Me and my bro will be there around 8ish. 3-12' black rods with white tape and a light blue cooler


----------



## Wrong Way (May 29, 2003)

Did anyone who made it out there have any luck? It was really windy out there and the fishing was the slowest that I've experience at SPSP this year. I heard reports from the ranger that someone caught a keeper striper and the guy near us caught a small 10" blue and a few catfish was landed near the rock jetty. Other than that, noone was seen catching anything. We somehow got lucky and managed a spot and 2 21" catfish but fishing wasn't exciting last night. Must of been the windy conditions and lack of fish. I got some pics of the cats we caught and will try to link it later


----------



## TunaFish (Aug 16, 2001)

WW,
Same here. I only caught 1 spot, that's it. RedDog1 did little better. They were hitting early on (around 7'ish), then it just stopped. We packed up pretty early. I was surprised by the wind gusts, when I left Bowie there was pratically no wind.


----------



## reddog1 (May 3, 2003)

Where were you? I was out there with Tunafish and Huntsman showed up late. I caught a croaker (14") and two nice spot. Yes it was very windy there last night but at leat no bugs.


----------



## Wrong Way (May 29, 2003)

We didn't get there until 7:45PM and decided to fish towards the tree. I think we were the ones closest to the tree. So which one of you caught the keeper striper?? Here are where the pics are located.http://f1.pg.briefcase.yahoo.com/bc/peakkaboo_/lst?.dir=/Fishing&.view=l


----------



## TunaFish (Aug 16, 2001)

Nope, not me.


----------



## reddog1 (May 3, 2003)

Whats with all the catfish? THere must just not be any other fish out there.


----------



## Huntsman (Mar 6, 2003)

Hey Hey, RD and Tuna what a glorious night of fishing. I ended up w/ 10 31" Blues and 15 spot... 
:jawdrop: hehehe


And then the clock rang and it was time to roll outta bed and head to work. Man!!!! SPSP is slowly but surely dropping on my favorite spots to visit. After the two fighting 4" Schoolies I believe I'll be mak'n a trip elsewhere this evening. Not sure as of yet, but we'll see. 

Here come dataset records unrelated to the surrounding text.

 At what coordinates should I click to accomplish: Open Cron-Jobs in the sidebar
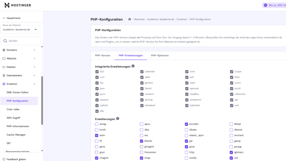point(13,109)

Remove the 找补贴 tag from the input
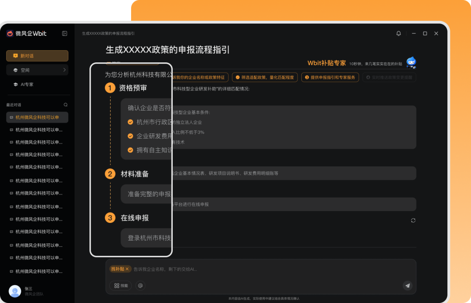[126, 269]
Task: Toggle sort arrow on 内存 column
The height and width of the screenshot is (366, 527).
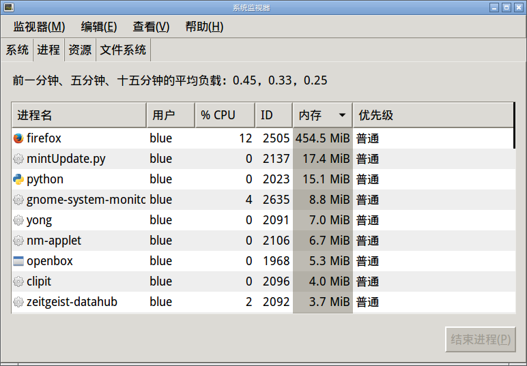Action: click(342, 115)
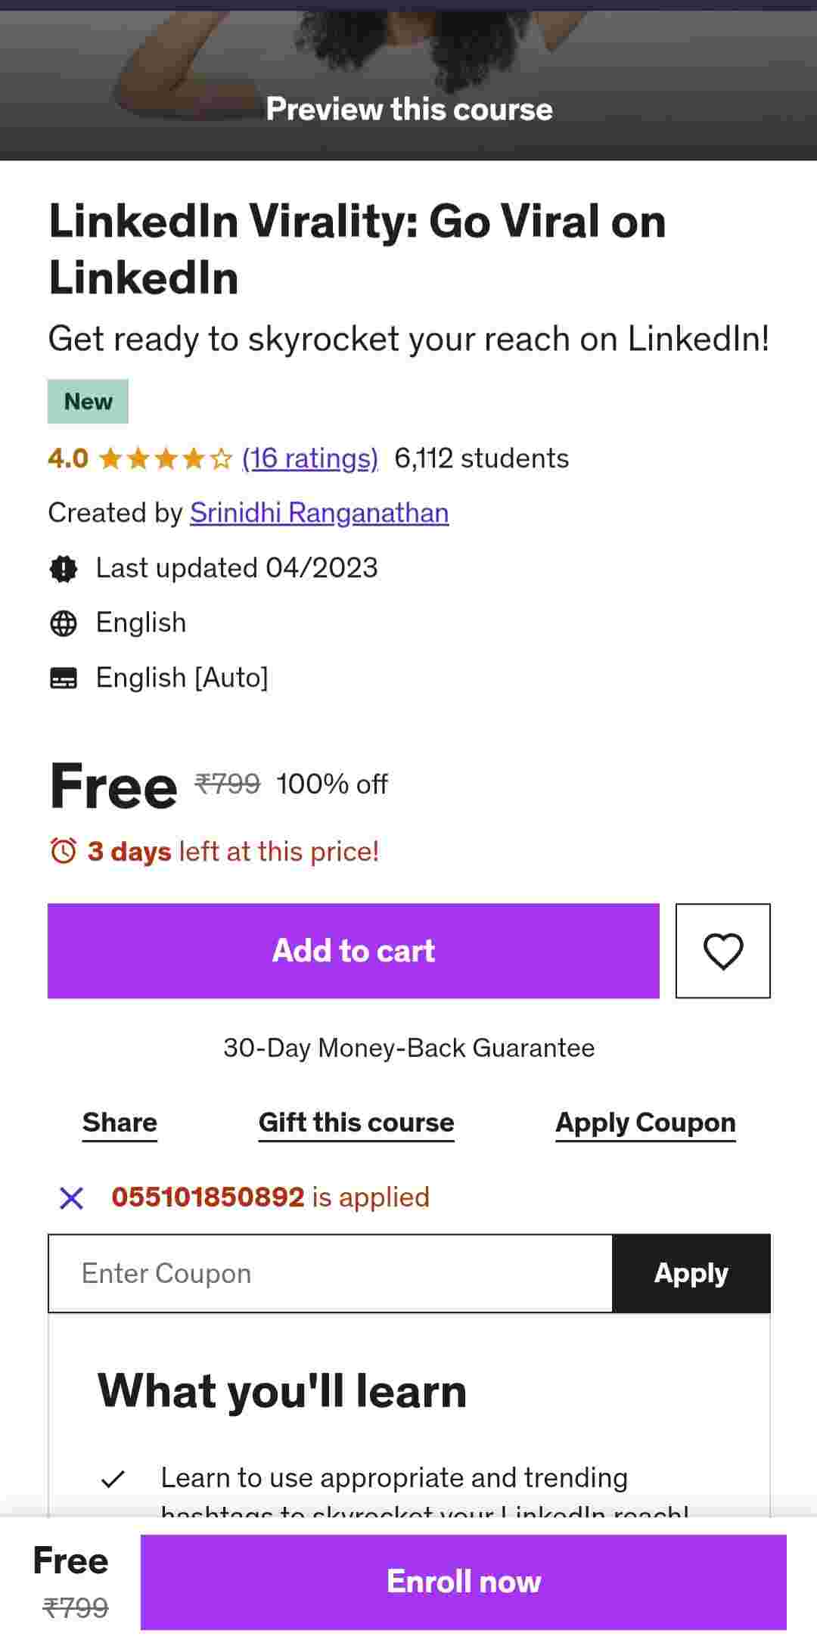Click the course title heading
The image size is (817, 1646).
coord(357,249)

Where are or are any of you guys head'n out for this evening? I'm thinking maybe the Peake or NB (not the pier) I fish off a gentleman's property down there. It's been pretty decent the couple of times I've visited.


----------



## TunaFish (Aug 16, 2001)

HuntsMan, Yeah, Right!!!!!! I think I'll head to the Peake tonight. I'll stay only for few hrs. Gotta get up real early tomorrow..


----------



## Huntsman (Mar 6, 2003)

Tuna, hit me on the mobile and let me know what's happening out there. I won't be roll'n in ole 78', the wifey is gonna be helping one of her witches...lol.. friends move some chairs or some stuff from Naplis. But I may swing out that way. We'll see. If you're not hit'n anything early I may swing out to NB.


----------



## TunaFish (Aug 16, 2001)

Okie Dokie. If you don't hear from me, it means I won't make it. Remember to raise the antennas cus I usually get your voice mail.


----------



## Huntsman (Mar 6, 2003)

HA HA, you're a funny Fish... I'll try not to catch a skunk like you did last evening!


----------